_INSTRUCTIONS TO FOLLOW_.
What you should give back is every line from the one containing "You are a computer-use agent. 644x345 pixels." through the last line of the records below, word for word and without pictures.

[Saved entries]
+--

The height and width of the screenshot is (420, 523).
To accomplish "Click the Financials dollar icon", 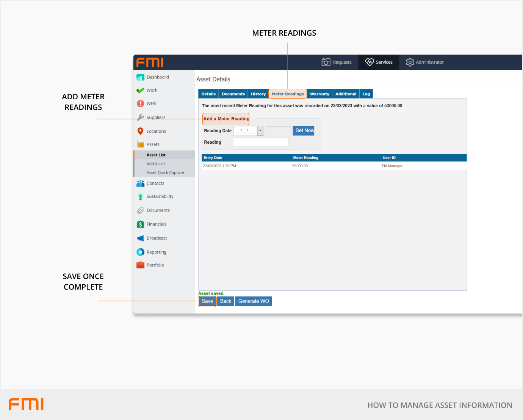I will coord(140,224).
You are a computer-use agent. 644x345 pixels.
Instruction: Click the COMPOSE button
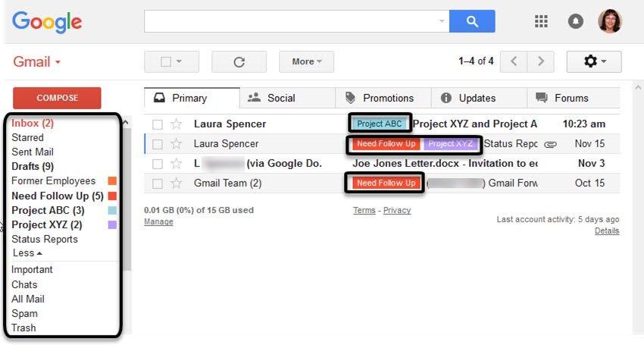tap(57, 98)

+--

_EXERCISE SOLUTION_.
You are a computer-use agent. 644x345 pixels.
Instruction: Click the COMPOSE button
tap(57, 98)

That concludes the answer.